_Activity A_: Can you reproduce the claustrophobia text word for word, from "What is claustrophobia?" to "a panic attack."?
_Activity B_: Do these statements agree with the claustrophobia text? Answer yes or no for each, quoting the deciding words. (i) Claustrophobia is a type of phobia. (ii) Everyone with claustrophobia has panic attacks. (iii) Public toilets are named as a situation that can trigger claustrophobia.
_Activity C_: Can you continue the claustrophobia text from its last sentence?

_Page text_:
===============
What is claustrophobia?

Claustrophobia is a type of phobia. A phobia is an irrational or disproportionate fear of an object, activity or situation. People who are claustrophobic have an intense, irrational fear of enclosed spaces.

Being claustrophobic is a very individual experience. Some people only feel mildly anxious when they are in a confined or crowded space. Others feel extremely anxious and can experience a panic attack.

Many situations can trigger claustrophobia, including being in:

  • lifts
  • tunnels
  • trains and planes
  • crowded rooms or rooms with no windows
  • public toilets
  • cars with central locking

What are panic attacks?

Claustrophobia commonly causes panic attacks. A panic attack is a sudden, intense episode of fear. The physical and mental sensations can be overwhelming.

Along with overwhelming feelings of anxiety, panic attacks can cause physical symptoms such as:

Not everyone with claustrophobia will have panic attacks.

How does claustrophobia affect people’s lives?

Claustrophobia can make people feel very uncomfortable and anxious in confined spaces. Panic attacks may be so frightening that a person might try to avoid situations where an attack happened.
===============
_Available data_:
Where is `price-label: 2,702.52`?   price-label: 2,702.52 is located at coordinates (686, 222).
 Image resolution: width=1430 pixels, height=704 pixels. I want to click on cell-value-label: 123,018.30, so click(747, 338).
===============
_Expected output A_:
What is claustrophobia?

Claustrophobia is a type of phobia. A phobia is an irrational or disproportionate fear of an object, activity or situation. People who are claustrophobic have an intense, irrational fear of enclosed spaces.

Being claustrophobic is a very individual experience. Some people only feel mildly anxious when they are in a confined or crowded space. Others feel extremely anxious and can experience a panic attack.

_Expected output B_:
(i) Yes: "Claustrophobia is a type of phobia."
(ii) No: "Not everyone with claustrophobia will have panic attacks."
(iii) Yes: "public toilets"

_Expected output C_:
People with claustrophobia might change their behaviour and routines because of the fear of having a panic attack. In severe cases, some people may not feel able to leave their home. If this happens, it’s important to seek help.

How is claustrophobia treated?

Claustrophobia can be successfully treated.

Your doctor may advise you try psychological treatment (talking therapies) such as cognitive behavioural therapy (CBT). Your therapist may also recommend a type of therapy known as desensitisation, or self-exposure therapy. In self-exposure therapy, you gradually expose yourself to the situation which usually causes you fear, and in time, your anxiety decreases.

Your doctor or psychiatrist might also prescribe medicine to manage some of the symptoms as part of your treatment.

Your doctor can advise you about which treatment options which may suit you.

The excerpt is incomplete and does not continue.